Delegates attending the Deep Offshore Technology (DOT) conference in New Orleans last November heard how service companies plan to cope with flow enhancement and flow line and riser design problems in West African field developments and how the region is a contender for the first offshore gas-to-liquids (GTL) floater.
John Westwood, partner at Douglas-Westwood Associates Ltd., Canterbury, U.K., told DOT delegates that West Africa ranks with the Gulf of Mexico and Europe's Atlantic margin among the world's hottest deepwater plays.
Based on recent work in cataloging the world's deepwater potential, Westwood said that the average depth of future deepwater development worldwide is 766 m, and output from the typical fields would be 35,300 b/d (see article, p. 33).
He said that this average would mask considerable variation: While some deepwater fields would produce as little as 20,000 b/d of oil, a typical deepwater West African field would produce an average 95,000 b/d from a floating production system with 30-40 wells in about 300 m of water. This average development would be expected to cost $1.1-2.2 billion.
Flow enhancementNicolas Poirier of Doris Engineering, Paris, told DOT delegates that many deepwater finds in recent years have reservoir characteristics which lead to rapid tail-off of production with increasing water cut, unless preventative measures are taken (Fig. 1 [43,445 bytes] and Fig. 2 [42,972 bytes]).
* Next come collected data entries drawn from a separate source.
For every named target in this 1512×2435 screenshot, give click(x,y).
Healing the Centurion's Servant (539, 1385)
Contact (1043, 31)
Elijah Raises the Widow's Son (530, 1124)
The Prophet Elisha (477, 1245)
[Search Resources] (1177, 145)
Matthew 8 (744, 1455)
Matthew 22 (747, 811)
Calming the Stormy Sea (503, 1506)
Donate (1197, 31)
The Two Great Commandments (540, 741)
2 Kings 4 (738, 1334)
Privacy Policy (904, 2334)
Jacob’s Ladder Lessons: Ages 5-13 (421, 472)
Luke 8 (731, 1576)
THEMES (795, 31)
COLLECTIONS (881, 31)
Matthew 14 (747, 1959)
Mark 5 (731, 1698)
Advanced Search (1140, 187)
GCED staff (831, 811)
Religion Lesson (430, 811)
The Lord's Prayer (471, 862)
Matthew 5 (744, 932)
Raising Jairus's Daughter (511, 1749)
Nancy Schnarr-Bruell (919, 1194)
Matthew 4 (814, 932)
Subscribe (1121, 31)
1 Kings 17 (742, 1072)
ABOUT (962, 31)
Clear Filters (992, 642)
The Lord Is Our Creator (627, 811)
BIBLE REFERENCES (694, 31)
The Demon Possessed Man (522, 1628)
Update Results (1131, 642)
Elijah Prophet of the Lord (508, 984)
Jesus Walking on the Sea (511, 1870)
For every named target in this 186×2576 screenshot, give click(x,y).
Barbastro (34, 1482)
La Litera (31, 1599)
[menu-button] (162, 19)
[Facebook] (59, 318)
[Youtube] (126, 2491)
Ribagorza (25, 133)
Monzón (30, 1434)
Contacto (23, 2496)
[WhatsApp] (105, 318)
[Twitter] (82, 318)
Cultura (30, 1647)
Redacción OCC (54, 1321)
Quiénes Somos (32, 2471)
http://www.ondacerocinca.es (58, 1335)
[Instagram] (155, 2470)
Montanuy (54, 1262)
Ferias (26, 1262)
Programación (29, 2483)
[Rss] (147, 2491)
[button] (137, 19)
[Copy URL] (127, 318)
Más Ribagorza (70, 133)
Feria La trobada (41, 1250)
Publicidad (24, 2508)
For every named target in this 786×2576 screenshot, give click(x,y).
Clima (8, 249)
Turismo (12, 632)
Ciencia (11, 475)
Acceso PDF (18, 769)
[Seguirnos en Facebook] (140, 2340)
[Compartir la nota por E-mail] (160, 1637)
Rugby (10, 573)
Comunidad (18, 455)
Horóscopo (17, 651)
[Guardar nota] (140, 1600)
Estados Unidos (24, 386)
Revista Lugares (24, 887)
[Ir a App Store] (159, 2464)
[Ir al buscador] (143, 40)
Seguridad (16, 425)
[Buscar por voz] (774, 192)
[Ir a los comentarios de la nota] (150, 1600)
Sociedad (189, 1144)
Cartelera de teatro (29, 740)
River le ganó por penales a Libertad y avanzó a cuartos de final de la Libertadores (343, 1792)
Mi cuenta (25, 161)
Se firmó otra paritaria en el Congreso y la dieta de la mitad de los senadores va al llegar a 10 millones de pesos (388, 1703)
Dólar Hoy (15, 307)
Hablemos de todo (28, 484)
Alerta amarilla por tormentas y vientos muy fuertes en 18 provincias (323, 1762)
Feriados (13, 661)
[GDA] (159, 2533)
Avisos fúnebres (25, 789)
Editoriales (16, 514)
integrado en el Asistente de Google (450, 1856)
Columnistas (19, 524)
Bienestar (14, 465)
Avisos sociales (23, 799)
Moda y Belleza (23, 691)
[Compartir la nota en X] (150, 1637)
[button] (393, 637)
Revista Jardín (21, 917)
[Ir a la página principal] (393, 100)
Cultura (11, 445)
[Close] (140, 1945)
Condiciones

The author said these discoveries are typically characterized by a hydrostatic reservoir with active water drive, rapid water cut increase, and a shallow reservoir below the mud line, in some cases with the water depth of the same order of magnitude as the reservoir depth below the mud line.
He advised that to overcome these problems flow enhancement can be performed either 1) in the wells by electrical submersible pumps (ESPs) or by gas lift or 2) on the seabed, near or inside the riser, taking advantage of the height of the riser and the proximity of the floating production unit to reduce capital expenditure and operating costs (Fig. 3 [127,145 bytes]).
Poirier showed how riser flow enhancement could be achieved in deepwater fields developed with subsea wells and floating production units by using two different principles: addition of mechanical energy by multiphase pumping; and lightening the fluid in the riser by gas-liquid separation, water removal, or gas lift.
The author described the application of these techniques in a case study developed by Doris Engineering for a field development being planned for a deepwater find off West Africa.
The study was carried out to identify the most appropriate flow enhancement solution for an unnamed West Africa field development in 1,400 m of water, to be produced with a floating production, storage, and offloading (FPSO) vessel connected to five subsea manifolds, each with four wells.
Each manifold would be linked to the FPSO by two 8-in. pipelines, with lengths varying from 5 km to 7.5 km including the riser, to allow round trip pigging.
Maximum oil production from each of the 20 wells was reckoned to be 16,000 b/d, while reservoir pressure was 3,915 psi and the reservoir total vertical depth was 2,500 m below sea level.
The reservoir's gas-oil ratio was 170 cu m/cu m, the water cut was expected to be 0-80% reaching 50% after 5 years, and the oil viscosity in the reservoir was 20 cp at 15° C. (Fig. 4 [30,924 bytes]).
The author said three important issues should be highlighted for this West African field, since they are typical for deepwater fields and could have an impact on operating procedures.
First there was the potential for wax formation. The crude oil itself is waxy, and the low ambient temperature and low reservoir temperature require the pipelines to be pigged more than once a month.
There also was the risk of hydrate formation in the production lines, particularly during unexpected shutdowns: "This phenomenon is accentuated in deep water with high pressure and low ambient temperature and requires that the lines be insulated."
Finally there was the need to ensure that the differential between reservoir pressure and bottom hole pressure would not exceed 50 bar to prevent potential damage to the gravel pack and also gas coning.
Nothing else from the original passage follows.